(RECORDS PROVIDED begins)

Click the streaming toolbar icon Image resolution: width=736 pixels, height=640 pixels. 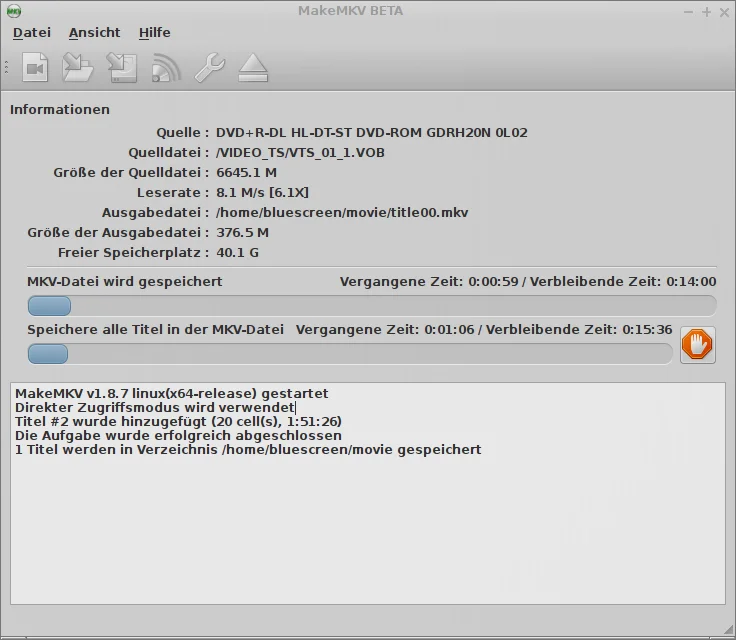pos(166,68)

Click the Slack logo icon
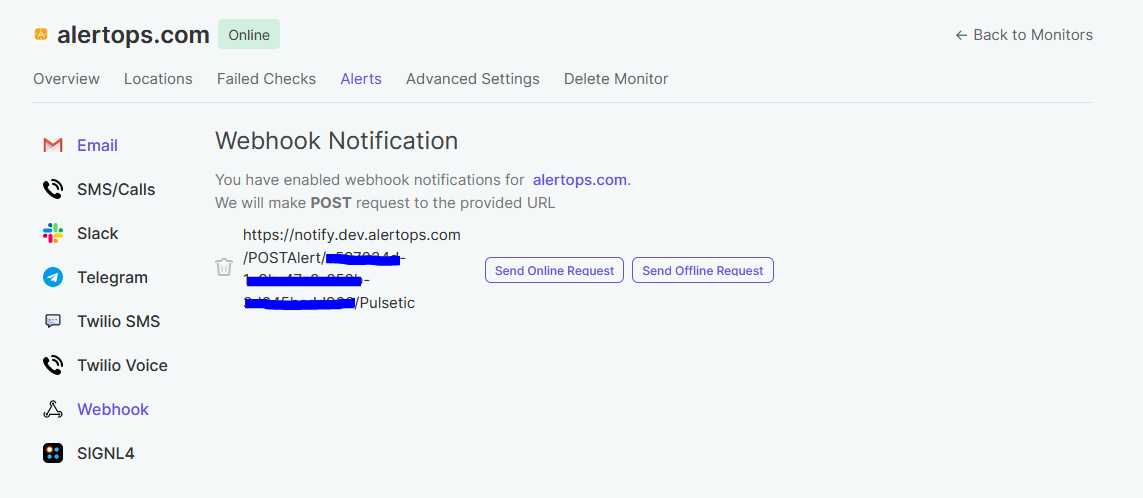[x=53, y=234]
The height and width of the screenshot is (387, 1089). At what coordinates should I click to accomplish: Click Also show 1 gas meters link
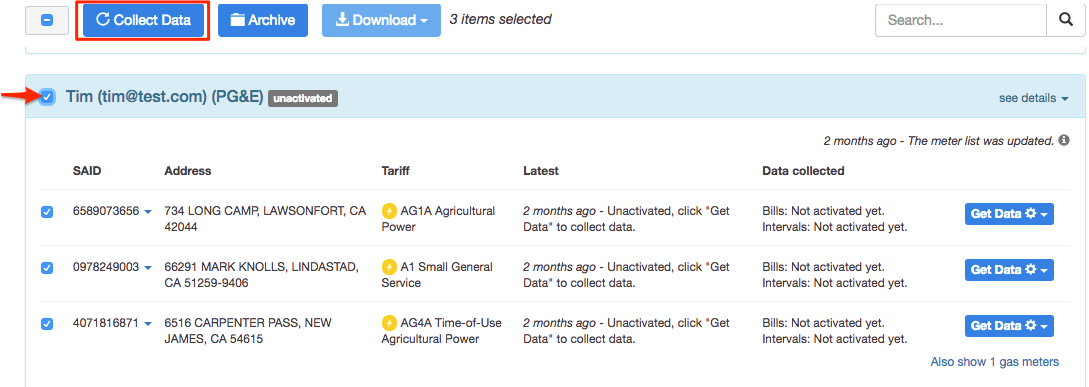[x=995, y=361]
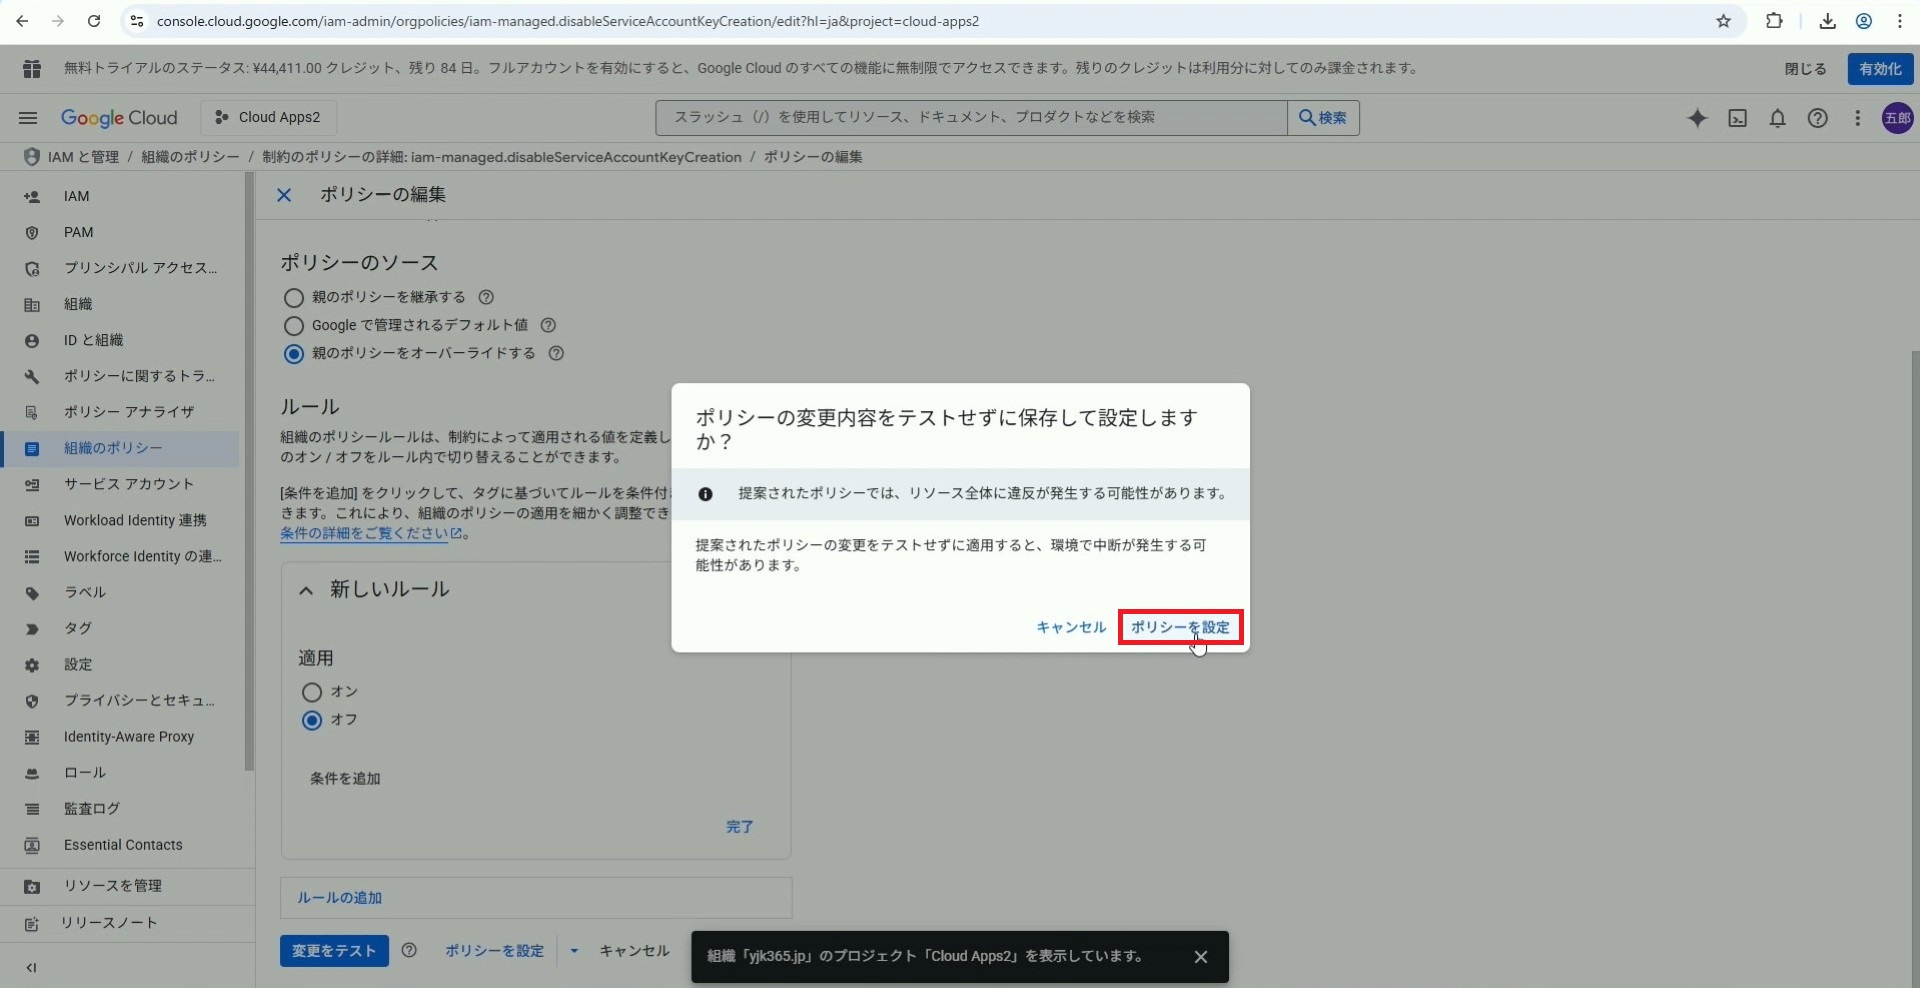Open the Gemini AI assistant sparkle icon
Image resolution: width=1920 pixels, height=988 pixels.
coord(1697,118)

(RECORDS PROVIDED ends)

Word for word, output the lines from the line bearing "The height and" through the end of the records above, and only those, without the pictures.

The height and width of the screenshot is (387, 1089). At what coordinates should I click to accomplish: Click Also show 1 gas meters link
[x=995, y=361]
Open the Gemini AI assistant sparkle icon
Image resolution: width=1920 pixels, height=988 pixels.
coord(1697,118)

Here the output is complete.